75 percent of all suicides are men, especially those aged 12-24. Bullying and violence are much more common in male-dominated spaces, as it’s frequently encouraged under the guise of “masculinity” and “boys will be boys” comments. Men are also more likely to abuse substances, especially alcohol, which can impair judgment and lead to more impulsive decisions.

Over six million men suffer from depression. This is severely underdiagnosed, as men are more prone to unhealthy coping strategies to combat these issues, such as more risky and unsafe decisions like reckless driving (ADAA). As mental health issues simmer over time, without any assistance from outside forces, on average, men are three times more likely to commit suicide than women at the ages of 45-54 (CDC).

While men are clearly suffering, their mental health is simply ignored. Silently, men as young as 12 experience their issues almost entirely alone. Senior Jackson Alexander says, in reaction to their own struggles, “most [men] my age will do one of a few things: deny and deflect, smoke or vape, kill themselves, or actually work through it.”

The stigma around mental health is the most common reason men avoid treatment for depression and anxiety. Gender roles of strength and stoic nature create a barrier for men, when attempting to help themselves or male peers with these struggles, as they avoid feeling outcasted or feminine.

Men with mental health issues are not supported with the resources that they deserve. Without anyone to help sail through the storm, they are left to their own devices, often to drown.
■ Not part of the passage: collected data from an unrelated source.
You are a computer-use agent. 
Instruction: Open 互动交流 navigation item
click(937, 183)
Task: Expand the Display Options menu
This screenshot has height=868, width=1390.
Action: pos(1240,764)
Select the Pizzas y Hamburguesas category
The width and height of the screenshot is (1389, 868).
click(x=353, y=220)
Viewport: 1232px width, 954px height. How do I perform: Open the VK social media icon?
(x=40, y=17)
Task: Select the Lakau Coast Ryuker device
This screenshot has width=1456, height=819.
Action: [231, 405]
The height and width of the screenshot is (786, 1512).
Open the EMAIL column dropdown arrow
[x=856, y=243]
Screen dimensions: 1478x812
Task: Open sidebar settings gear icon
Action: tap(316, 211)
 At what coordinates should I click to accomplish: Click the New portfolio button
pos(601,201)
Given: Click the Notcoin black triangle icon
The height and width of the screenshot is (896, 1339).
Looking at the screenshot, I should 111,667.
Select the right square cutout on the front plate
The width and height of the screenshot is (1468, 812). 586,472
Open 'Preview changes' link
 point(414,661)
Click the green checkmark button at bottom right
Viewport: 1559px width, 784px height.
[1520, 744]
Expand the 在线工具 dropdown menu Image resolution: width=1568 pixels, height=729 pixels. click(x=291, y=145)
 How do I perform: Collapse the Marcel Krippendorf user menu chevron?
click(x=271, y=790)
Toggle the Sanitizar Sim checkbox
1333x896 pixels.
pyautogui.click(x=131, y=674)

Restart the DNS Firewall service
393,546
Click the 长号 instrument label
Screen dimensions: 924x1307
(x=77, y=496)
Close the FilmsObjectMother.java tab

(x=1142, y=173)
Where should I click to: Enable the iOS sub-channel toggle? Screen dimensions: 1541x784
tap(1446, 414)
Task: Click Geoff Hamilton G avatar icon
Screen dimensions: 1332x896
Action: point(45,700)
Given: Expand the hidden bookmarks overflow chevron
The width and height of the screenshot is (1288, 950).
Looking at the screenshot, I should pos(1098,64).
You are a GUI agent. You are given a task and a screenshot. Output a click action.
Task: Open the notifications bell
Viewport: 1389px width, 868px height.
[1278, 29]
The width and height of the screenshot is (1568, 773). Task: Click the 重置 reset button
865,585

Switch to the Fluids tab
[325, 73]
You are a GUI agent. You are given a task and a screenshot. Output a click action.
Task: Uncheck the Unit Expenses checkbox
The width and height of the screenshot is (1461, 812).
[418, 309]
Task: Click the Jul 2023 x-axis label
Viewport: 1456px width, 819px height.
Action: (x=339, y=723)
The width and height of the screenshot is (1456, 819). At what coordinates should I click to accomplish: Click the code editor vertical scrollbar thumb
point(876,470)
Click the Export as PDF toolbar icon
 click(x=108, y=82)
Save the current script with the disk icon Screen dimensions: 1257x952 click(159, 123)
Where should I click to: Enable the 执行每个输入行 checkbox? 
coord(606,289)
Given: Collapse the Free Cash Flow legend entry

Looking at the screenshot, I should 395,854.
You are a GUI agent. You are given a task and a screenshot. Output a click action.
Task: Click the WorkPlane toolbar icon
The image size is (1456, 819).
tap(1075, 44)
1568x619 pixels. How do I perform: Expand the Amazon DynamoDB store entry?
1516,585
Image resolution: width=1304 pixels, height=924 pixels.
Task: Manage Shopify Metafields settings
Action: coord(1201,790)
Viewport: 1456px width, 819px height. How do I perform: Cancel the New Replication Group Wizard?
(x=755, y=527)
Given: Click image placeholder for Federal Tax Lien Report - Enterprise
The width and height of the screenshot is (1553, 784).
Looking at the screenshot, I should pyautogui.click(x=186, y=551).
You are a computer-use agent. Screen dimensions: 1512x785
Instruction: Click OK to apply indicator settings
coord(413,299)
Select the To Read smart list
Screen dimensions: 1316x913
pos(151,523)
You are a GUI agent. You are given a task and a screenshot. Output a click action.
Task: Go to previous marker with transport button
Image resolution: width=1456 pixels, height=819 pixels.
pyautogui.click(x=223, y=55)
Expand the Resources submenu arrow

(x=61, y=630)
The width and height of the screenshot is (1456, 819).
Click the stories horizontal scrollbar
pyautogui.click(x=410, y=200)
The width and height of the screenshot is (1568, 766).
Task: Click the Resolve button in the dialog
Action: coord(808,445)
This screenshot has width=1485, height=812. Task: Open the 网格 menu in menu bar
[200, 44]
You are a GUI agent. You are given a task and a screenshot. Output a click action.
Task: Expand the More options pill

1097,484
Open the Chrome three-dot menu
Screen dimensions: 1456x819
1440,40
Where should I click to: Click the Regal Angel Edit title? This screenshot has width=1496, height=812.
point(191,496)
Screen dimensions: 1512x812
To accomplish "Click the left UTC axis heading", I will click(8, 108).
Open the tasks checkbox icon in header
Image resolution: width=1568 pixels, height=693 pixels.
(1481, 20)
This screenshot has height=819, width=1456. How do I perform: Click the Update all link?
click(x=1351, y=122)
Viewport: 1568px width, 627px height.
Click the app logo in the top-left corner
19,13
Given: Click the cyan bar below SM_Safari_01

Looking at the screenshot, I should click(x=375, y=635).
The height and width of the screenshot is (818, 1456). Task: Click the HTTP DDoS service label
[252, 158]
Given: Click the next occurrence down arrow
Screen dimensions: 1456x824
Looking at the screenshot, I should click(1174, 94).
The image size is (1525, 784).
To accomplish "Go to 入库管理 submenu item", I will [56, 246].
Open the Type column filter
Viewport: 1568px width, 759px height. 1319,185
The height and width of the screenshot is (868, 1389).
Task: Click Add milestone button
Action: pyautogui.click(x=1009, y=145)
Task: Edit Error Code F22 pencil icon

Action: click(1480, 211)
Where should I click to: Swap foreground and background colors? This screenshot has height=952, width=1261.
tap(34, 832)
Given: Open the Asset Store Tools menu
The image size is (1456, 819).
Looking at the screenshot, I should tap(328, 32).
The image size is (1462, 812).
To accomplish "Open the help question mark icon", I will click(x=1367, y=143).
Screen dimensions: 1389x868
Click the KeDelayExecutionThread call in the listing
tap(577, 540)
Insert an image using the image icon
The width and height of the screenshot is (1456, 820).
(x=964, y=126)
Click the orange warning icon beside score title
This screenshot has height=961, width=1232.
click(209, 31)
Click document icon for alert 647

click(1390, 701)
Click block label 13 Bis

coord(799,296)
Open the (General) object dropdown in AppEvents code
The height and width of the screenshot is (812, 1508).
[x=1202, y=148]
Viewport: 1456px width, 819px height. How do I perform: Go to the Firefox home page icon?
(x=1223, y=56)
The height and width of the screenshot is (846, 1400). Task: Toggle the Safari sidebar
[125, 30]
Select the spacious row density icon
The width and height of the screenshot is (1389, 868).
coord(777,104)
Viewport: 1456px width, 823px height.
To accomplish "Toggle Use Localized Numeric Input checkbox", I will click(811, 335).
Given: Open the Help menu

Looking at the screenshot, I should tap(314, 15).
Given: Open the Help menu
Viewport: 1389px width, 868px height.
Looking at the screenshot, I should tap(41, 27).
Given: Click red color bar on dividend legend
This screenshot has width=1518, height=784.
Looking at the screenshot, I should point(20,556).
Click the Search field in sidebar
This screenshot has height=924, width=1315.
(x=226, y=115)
Men’s mental health is treated as an afterthought, which seems unfair as they make up half the population, they are someone’s family. If we tend to men’s well-being, we could likely prevent many issues of violence and unhealthy behaviors like addiction in males.

When asked what other men in his age group can do about mental health problems, senior Sean Porter says that they should “stop ignoring it. If they stopped ignoring their problems, and just asked for help, then so many men could be living better lives right now.”

The fact that men are so often blocking themselves from thinking about their own pain does not create a good pathway to healing. Most men will just ignore their problem, or replace the feeling with substances or unhealthy behaviors. If there is no room to even let the man who is hurting consider the “why” of his struggles, how will anything else help?

The way men brush off their own mental health leaves these men to decide how they will approach their own issues. However, if we all destigmatize the idea of seeing a therapist or doctor, men’s lives could improve and change for the better. If you have a man in your life who you know is struggling, encourage conversation about mental health issues, and “a shoulder to cry on would still be effective,” says Porter.